** Opening RECORD SET block **
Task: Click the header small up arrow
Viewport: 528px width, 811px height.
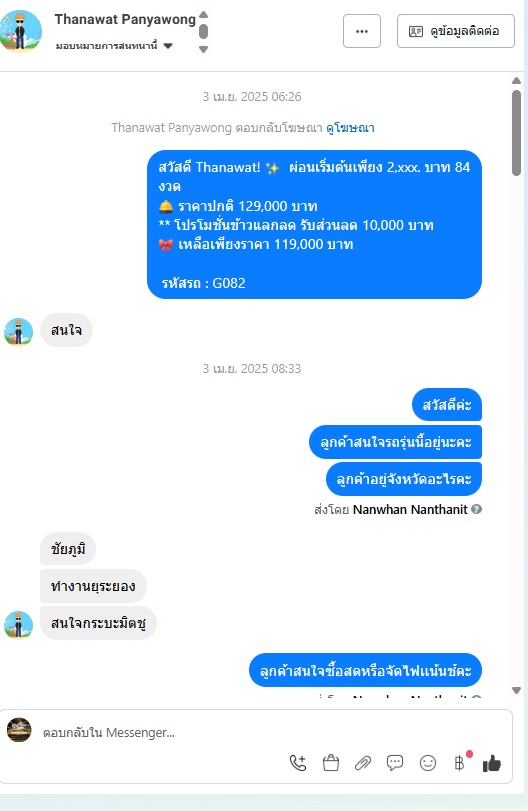Action: [x=204, y=14]
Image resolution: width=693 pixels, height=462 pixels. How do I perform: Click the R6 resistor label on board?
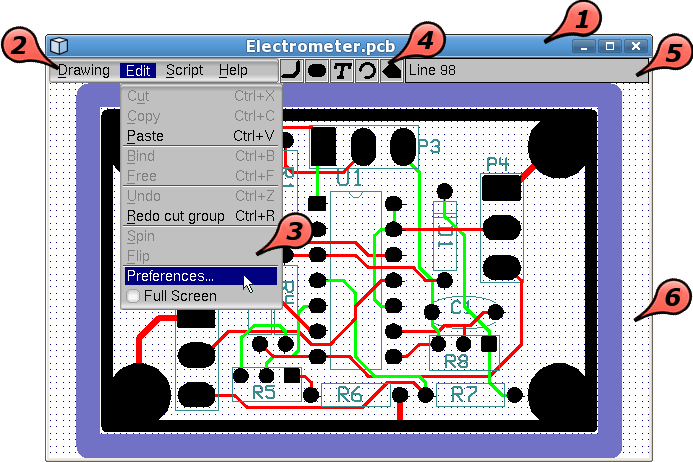(349, 395)
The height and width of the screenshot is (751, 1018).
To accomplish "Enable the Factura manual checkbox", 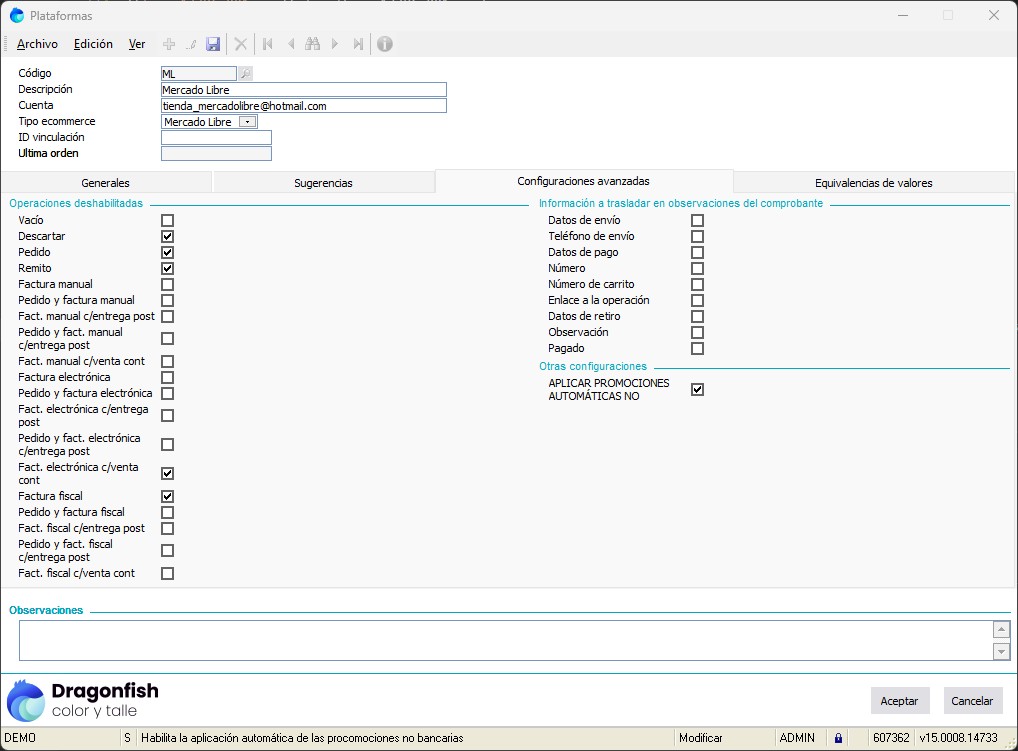I will (167, 284).
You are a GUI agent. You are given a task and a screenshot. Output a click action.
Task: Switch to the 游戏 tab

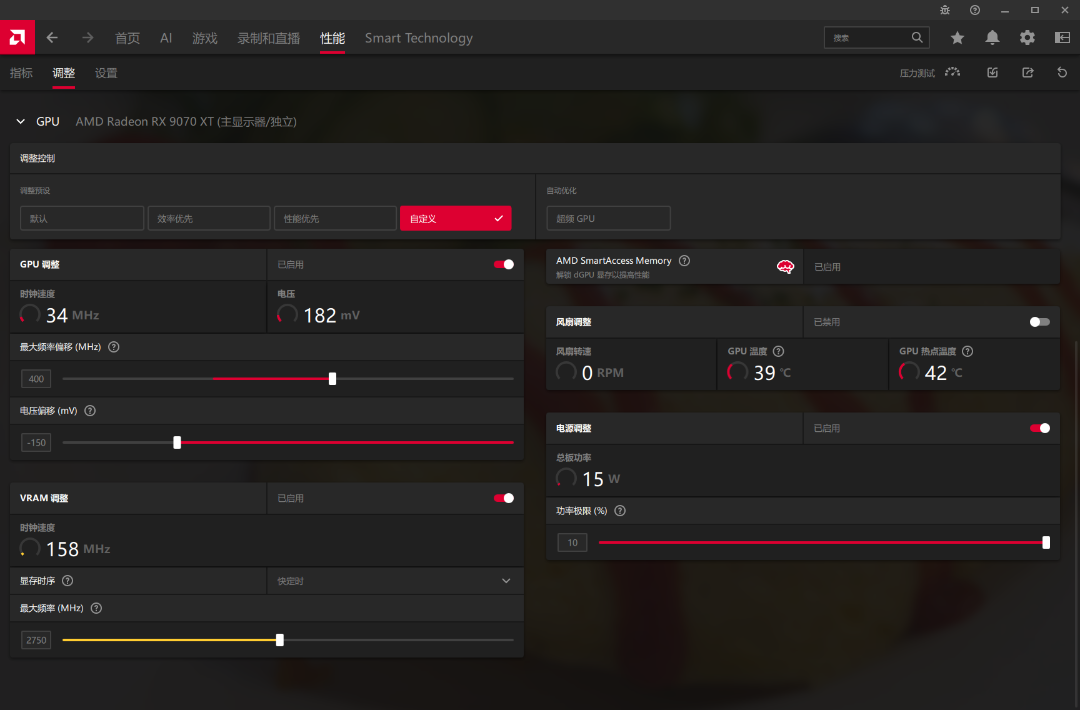(x=205, y=38)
** Closing RECORD SET block **
TASK TO COMPLETE =>
Find each line in the listing above that contains "screenshot", and copy that line.

TASK OUTPUT =>
The height and width of the screenshot is (751, 1018).
You are a GUI agent. You are given a task and a screenshot. Output a click action.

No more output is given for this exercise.